Top of Task material

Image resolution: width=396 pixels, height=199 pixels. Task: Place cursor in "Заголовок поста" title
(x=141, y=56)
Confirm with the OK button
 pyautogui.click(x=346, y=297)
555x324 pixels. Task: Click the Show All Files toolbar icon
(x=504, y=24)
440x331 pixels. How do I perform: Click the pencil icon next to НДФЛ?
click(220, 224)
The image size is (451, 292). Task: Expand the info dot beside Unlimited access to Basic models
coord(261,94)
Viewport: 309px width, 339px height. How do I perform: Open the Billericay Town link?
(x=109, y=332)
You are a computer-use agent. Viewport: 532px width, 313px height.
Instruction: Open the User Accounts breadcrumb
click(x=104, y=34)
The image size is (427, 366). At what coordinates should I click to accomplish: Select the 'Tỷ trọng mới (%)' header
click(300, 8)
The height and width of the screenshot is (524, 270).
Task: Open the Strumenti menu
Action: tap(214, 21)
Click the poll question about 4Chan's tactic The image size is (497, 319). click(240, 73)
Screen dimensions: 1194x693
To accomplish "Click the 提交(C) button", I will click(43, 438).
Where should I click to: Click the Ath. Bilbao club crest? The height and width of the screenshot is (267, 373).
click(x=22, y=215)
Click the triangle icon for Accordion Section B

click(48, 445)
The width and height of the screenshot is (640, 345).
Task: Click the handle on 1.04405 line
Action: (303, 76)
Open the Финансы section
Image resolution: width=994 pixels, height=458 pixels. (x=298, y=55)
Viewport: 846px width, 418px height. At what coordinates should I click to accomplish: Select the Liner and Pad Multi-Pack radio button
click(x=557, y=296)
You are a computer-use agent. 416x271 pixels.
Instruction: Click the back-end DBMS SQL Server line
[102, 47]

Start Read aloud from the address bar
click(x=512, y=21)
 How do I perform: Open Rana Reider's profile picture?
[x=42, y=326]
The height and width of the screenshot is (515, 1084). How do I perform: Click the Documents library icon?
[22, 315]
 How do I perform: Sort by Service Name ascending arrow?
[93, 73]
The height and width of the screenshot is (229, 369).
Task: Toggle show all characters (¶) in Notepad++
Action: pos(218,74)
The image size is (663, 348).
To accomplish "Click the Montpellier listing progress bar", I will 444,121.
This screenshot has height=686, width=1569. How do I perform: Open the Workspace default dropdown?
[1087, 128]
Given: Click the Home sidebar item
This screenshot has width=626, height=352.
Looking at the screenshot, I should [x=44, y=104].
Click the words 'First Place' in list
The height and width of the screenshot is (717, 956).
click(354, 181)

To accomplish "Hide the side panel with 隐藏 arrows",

Bottom of Task material

Going through the listing above, please work out how many lines contain the word "computer", and give the number alone.

◆ Task answer
2